По просьбе Татаринова, прораб сбегал в конторку и принёс геологический разрез. На чертеже был показан суглинок с прослойками песка и линзами льда. Немного подумав, Татаринов сказал:

– Видимо, здесь повторяется знакомая нам история. После пропаривания иглой грунт снова быстро замораживается. Советую вам пропаривать мерзлоту лучше и забивать сваи сразу, не медля ни минуты.
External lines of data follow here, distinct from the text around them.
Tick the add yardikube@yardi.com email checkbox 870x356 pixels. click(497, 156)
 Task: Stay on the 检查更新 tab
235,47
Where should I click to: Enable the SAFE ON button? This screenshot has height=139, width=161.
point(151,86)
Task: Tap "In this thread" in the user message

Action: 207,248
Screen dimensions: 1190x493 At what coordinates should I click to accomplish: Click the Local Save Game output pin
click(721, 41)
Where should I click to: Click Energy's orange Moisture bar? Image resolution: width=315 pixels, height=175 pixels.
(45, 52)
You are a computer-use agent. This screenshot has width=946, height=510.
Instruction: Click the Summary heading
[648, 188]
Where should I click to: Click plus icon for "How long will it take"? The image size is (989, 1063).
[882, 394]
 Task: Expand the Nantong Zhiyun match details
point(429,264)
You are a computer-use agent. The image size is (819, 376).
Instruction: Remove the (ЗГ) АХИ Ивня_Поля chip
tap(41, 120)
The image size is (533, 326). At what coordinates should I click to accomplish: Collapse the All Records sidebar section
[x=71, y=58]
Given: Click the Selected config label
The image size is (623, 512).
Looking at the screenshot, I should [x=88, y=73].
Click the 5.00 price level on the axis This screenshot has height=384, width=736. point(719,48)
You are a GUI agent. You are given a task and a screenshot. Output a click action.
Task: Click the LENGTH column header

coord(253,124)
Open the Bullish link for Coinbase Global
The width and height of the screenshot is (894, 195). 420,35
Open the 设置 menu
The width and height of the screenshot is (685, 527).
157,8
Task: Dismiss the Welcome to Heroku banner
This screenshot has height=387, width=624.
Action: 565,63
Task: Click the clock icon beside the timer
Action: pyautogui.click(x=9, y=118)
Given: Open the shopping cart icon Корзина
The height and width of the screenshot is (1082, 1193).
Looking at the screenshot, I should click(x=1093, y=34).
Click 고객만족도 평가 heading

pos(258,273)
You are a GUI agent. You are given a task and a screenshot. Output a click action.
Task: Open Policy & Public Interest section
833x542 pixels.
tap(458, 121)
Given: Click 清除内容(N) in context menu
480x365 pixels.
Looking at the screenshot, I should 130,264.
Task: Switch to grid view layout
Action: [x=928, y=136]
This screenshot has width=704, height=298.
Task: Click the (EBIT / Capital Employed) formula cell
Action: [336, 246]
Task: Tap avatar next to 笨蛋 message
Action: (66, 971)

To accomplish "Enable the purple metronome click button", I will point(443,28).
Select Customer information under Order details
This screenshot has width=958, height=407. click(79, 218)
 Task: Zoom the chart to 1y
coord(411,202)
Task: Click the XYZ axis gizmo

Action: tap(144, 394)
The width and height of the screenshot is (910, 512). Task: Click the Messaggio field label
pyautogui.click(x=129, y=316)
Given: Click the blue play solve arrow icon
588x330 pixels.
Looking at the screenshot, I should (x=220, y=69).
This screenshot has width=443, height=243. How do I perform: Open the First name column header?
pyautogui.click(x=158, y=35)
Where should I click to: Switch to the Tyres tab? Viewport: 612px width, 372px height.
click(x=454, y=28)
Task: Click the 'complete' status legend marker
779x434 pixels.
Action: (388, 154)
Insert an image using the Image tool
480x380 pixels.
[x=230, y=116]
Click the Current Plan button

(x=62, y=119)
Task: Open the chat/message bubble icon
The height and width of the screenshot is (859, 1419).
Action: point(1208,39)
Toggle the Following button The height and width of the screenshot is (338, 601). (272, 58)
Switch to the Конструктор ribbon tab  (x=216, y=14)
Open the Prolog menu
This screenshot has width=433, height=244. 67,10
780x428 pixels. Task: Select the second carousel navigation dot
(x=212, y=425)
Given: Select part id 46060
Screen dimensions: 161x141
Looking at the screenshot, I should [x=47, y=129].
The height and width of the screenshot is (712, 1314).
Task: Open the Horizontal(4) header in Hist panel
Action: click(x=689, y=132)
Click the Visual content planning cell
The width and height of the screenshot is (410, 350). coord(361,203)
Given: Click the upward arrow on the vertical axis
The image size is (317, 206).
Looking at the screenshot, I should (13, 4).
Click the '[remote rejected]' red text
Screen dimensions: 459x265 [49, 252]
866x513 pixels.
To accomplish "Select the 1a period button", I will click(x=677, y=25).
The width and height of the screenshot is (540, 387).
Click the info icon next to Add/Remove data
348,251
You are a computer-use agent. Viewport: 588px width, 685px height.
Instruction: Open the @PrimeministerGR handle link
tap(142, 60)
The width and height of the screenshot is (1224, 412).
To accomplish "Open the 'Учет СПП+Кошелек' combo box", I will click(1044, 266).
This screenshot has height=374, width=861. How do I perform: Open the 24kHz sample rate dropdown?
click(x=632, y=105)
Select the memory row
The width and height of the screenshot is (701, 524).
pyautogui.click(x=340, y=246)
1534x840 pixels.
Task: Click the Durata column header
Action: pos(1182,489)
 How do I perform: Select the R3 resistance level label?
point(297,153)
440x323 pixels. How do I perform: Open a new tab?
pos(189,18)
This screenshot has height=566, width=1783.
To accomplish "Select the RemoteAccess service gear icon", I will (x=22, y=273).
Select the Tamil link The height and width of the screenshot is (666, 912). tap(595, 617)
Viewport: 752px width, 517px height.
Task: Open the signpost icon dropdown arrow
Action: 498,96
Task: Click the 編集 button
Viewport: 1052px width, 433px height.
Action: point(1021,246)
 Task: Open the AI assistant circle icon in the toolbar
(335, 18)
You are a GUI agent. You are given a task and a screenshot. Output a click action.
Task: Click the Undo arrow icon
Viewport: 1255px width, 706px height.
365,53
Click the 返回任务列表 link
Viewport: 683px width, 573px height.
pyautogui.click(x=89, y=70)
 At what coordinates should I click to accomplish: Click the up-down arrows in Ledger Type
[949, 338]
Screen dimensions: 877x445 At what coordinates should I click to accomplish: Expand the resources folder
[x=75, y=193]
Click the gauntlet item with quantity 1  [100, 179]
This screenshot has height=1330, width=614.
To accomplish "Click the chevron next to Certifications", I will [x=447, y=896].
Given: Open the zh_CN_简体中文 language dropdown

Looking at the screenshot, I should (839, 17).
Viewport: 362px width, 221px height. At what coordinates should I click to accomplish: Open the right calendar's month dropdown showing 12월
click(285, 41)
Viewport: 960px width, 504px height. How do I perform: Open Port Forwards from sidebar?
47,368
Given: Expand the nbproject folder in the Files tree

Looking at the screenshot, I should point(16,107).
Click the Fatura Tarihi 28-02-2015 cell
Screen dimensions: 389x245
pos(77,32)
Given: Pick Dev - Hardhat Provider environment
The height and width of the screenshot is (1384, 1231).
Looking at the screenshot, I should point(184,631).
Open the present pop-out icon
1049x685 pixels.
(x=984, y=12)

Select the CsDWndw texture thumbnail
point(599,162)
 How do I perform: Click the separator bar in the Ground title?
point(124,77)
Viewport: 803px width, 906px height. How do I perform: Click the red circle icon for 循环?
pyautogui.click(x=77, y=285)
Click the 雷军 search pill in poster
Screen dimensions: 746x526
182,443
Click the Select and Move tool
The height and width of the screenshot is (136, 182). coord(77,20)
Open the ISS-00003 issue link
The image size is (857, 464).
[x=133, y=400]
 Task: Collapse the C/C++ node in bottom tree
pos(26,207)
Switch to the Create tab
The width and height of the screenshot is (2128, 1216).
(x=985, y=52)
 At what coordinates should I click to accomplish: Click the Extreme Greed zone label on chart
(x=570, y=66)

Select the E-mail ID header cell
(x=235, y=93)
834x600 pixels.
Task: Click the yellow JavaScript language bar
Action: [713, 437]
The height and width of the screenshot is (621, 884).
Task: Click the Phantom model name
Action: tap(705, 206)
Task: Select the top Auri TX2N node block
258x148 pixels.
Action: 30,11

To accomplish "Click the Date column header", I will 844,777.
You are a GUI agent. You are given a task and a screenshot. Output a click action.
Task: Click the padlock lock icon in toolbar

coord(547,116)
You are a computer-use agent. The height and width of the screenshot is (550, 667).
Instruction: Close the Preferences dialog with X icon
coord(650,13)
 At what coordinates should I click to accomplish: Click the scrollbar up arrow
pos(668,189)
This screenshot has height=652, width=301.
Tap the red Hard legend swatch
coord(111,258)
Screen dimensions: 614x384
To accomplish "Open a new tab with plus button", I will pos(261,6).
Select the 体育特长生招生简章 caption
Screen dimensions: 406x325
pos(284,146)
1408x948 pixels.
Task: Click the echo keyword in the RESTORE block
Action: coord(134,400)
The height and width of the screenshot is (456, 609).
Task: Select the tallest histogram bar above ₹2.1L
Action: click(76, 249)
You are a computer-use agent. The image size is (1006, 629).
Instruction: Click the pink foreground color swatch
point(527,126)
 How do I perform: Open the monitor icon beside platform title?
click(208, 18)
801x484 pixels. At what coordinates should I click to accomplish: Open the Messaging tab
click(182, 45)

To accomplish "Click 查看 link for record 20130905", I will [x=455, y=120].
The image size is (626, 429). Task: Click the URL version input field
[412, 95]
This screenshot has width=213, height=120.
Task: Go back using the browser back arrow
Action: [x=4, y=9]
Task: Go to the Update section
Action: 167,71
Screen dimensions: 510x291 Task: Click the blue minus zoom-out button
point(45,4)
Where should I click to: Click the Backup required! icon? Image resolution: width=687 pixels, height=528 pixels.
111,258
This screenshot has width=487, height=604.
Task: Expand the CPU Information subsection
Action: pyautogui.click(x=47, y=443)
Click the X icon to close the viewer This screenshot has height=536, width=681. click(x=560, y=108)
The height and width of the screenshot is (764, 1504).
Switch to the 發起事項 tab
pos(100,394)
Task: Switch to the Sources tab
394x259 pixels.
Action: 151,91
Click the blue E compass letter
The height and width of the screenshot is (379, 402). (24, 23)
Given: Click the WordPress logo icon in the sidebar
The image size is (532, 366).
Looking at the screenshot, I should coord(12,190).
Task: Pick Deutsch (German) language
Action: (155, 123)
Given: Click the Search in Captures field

До отъезда у нас оставалось ещё время, и Татаринов попросил сделать опыт при нём. Установили паровую иглу на новом месте. Она, легко погружаясь, оттаивала мерзлоту. Пропарив хорошо грунт, на её место передвинули копёр и установили сваю.

– Теперь пробуйте забивать, – сказал Татаринов. – Должна пойти.

Свая действительно легко погружалась под каждым ударом молота.

– Ну, вот и всё, – кивнул довольный Татаринов, когда свая вошла в грунт до нужной отметки. – Теперь её снова скуёт вечная мерзлота, временно отступившая под напором горячего пара, и останется она там навеки.

Я окинул взглядом большой посёлок. Сколько же тысяч забито здесь свай, чтобы не развалились здания!

Время было уже ехать, мы пошли на вокзал.

На путях стоял паровоз с салон-вагоном. Комиссия была вся в сборе, и через несколько минут мы поехали на восток, к Надыму.

Я не отходил от окна и следил за поворотами реки Полуй. Вскоре показалась зона с вышками и бараками, которую я видел ещё зимой в 1949 году, проезжая по Полую на оленях. Бараки почернели, вышка покосилась. Видно, обитатели лагеря, построив свой участок, давно перебрались куда-нибудь за Надым, чтобы на новом месте отсыпать насыпи, строить мосты, укладывать рельсы. Больше трёх лет прошло с тех пор, когда сюда в пургу холодной зимой пришли эти люди. Их трудом проложена дорога, по которой мы едем.

Паровоз тащил наш единственный вагон довольно быстро, останавливаясь только для набора воды. Мы ехали действительно по «зелёной улице», обгоняя на станциях «вертушки» с балластом и поезда со строительными материалами. Встречных поездов, кроме порожняка, не было ни одного. Возить по этой дороге из тундры было нечего и некого...

Когда солнце стало склоняться к горизонту, мы спустились в широкую долину, и тундру сменил хвойный лес, смешанный с березняком. За плавным поворотом показался красивый посёлок. Невысокие свежерубленые дома с заборами и штакетниками прятались в кедровом лесу и берёзовых рощах. Здесь шло строительство деповской станции и большого железнодорожного посёлка. Паровоз замедлил ход, позволяя нам полюбоваться новыми строениями.

Но вот паровоз остановился у моста через реку Надым.

Нас встретили прорабы и начальник работ строительного отделения.

– Отлично, – сказал Жогин, когда они вошли в вагон. – Сейчас же и начнём испытание моста.

– Может, отложим на завтра? – возразил Татаринов. – Надо ведь все узлы просмотреть, пролётные строения проверить.

– Ещё долго будет светло, успеем и сегодня, – настаивал Жогин. – Надо использовать светлую полярную ночь.

– Для рапорта? – съязвил Татаринов.

Детально проверить мост времени в тот день, конечно, не было. Вагон отцепили, комиссия проехалась по мосту туда и обратно на паровозе.

Временный мост длиной в полкилометра был деревянный, на сваях, и так низко сидел над водой, что ясно было: в первую же весну, если не разобрать пролёты, он будет снесён водой. Он также был явно заужен, отчего вода под ним текла быстро, размывая на дне песок, подмывая сваи.